AIM OF THE TASK>
Copy each of the lines below, keeping every word, number, and mark unchanged.

INPUT>
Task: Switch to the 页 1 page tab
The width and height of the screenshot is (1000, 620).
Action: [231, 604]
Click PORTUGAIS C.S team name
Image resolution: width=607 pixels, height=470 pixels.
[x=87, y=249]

RESULT OF THIS EXERCISE>
Task: Switch to the 页 1 page tab
The width and height of the screenshot is (1000, 620).
Action: [231, 604]
Click PORTUGAIS C.S team name
Image resolution: width=607 pixels, height=470 pixels.
[x=87, y=249]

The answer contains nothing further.